Ein großes Stück deutscher Literatur
von Gérard Otremba
Anti-Kriegsromane müssen sein. Diese Gattung darf nicht aussterben und Ralf Rothmann hat mit Im Frühling sterben einen nicht ganz unerheblichen Beitrag zu diesem Literaturgenre geleistet. Der 62-jährige Schriftsteller erzählt gar meisterlich die Geschichte der Freunde und Melkerlehrlinge Walter und Fiete, die im Februar 1945 als 17-Jährige zur Waffen-SS zwangsrekrutiert und nach einer dreiwöchigen Grundausbildung von Schleswig-Holstein nach Ungarn abkommandiert werden. Während Fiete das Grauen an der Front kennen lernt, wird Walter als Versorgungsfahrer mit dem Krieg konfrontiert. Obwohl Fiete das nahende Kriegsende durchaus bewusst ist, desertiert er und wird von den Feldjägern als „Fahnenflüchtiger“ verhaftet und nach Hitlers Parole „Ein Soldat kann sterben, der Deserteur muss sterben“ zum Tode verurteilt. So steht Walter schließlich seinem Freund Fiete beim Erschießungskommando gegenüber, denn alle seine Bemühungen, ihn vor dem Exitus zu retten bleiben ungehört.
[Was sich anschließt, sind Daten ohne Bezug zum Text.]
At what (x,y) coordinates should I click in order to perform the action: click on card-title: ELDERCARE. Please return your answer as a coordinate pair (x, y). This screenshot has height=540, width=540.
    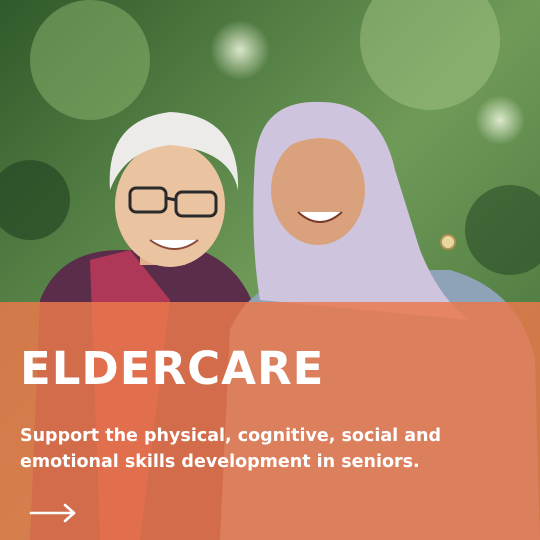
    Looking at the image, I should click on (172, 368).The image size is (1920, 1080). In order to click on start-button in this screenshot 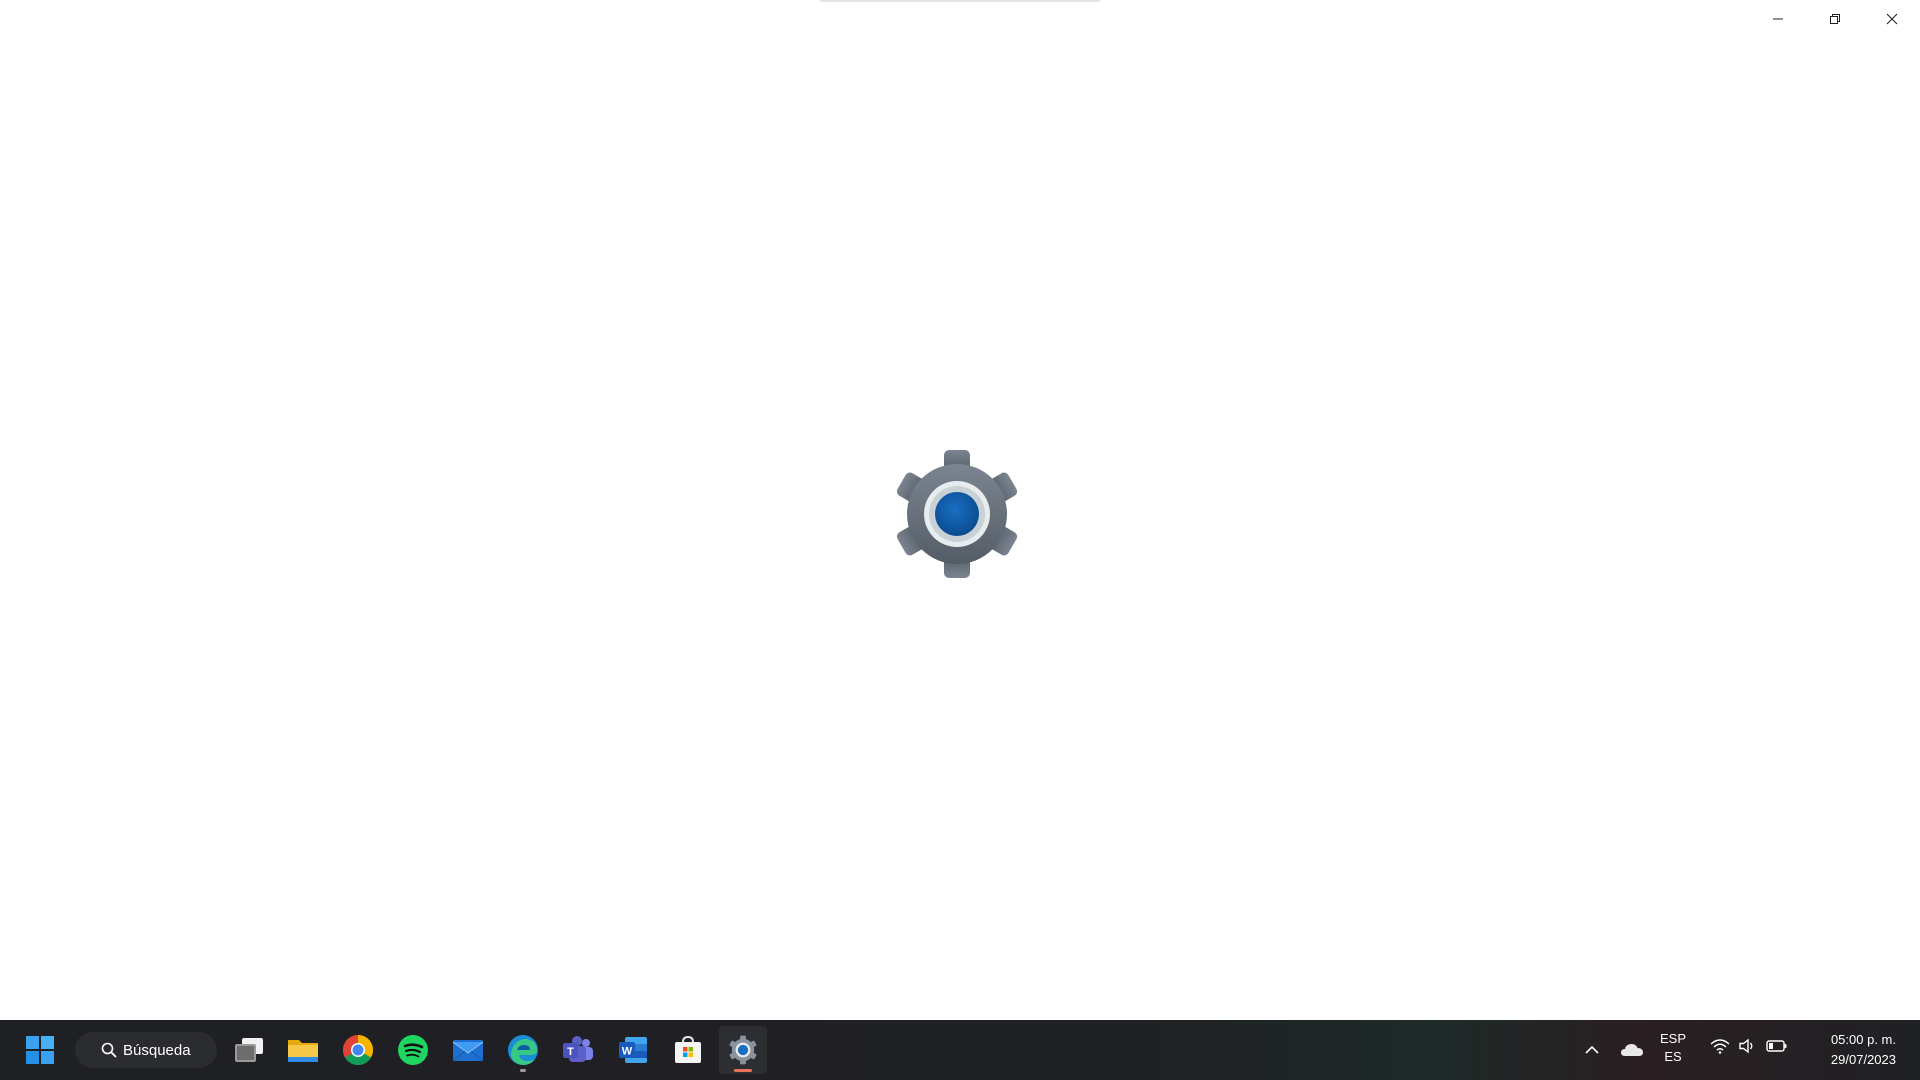, I will do `click(40, 1050)`.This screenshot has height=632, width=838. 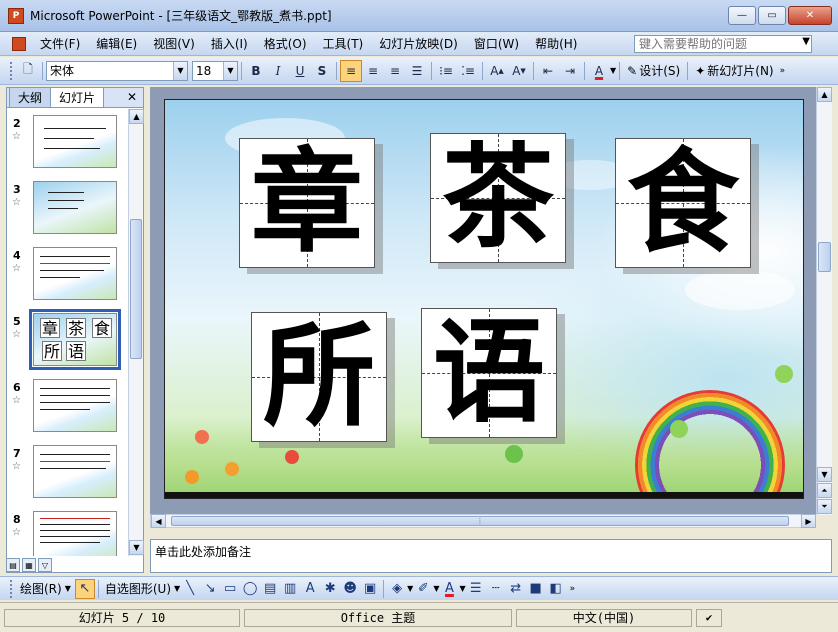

Vielmehr erhält Walter noch einen Grammatikurzlehrgang von seinem Vorgesetzten, eine der eindrucksvollsten Szenen des Romans, die die Absurdität der Situation verdeutlicht und an Roberto Begninis cineastische Meisterleistung Das Leben ist schön erinnert, wenn Horst Buchholz in seiner Rolle als Hauptmann Dr. Lessing an der Lösung eines von Begnini alias Guido Orefice gestellten Rätsels verzweifelt. Im Frühling sterben ist außerdem eine berührende Vater-Sohn-Geschichte, berichtet der Ich-Erzähler zu Beginn des Romans über seinen dementen Vater, im großen Mittelteil über die Kriegserlebnisse und im Epilog über das Grab der Eltern. Es ist Ralf Rothmanns schonungsloser Realismus, der Im Frühling sterben zu einem außergewöhnlichen Stück deutscher Literatur macht. Rothmann reiht sich nahtlos ein in die Liste der großen Anti-Kriegsromane, von Erich Maria Remarques Im Westen nichts Neues, über Gert Ledigs Vergeltung, bis hin zu Dieter Nolls Die Abenteuer des Werner Holt. Es ist ein Mahnmal gegen das Vergessen, gegen die Grausamkeit des Kriegs, gegen wahnsinnige Befehle, gegen falsches Ehrgefühl, gegen die Diktatur des Bösen. Im Frühling sterben von Ralf Rothmann ist große Literatur.
Ralf Rothmann: „Im Frühling sterben“, Suhrkamp Verlag, Hardcover, 978-3-518-42475-9, 19,95 €.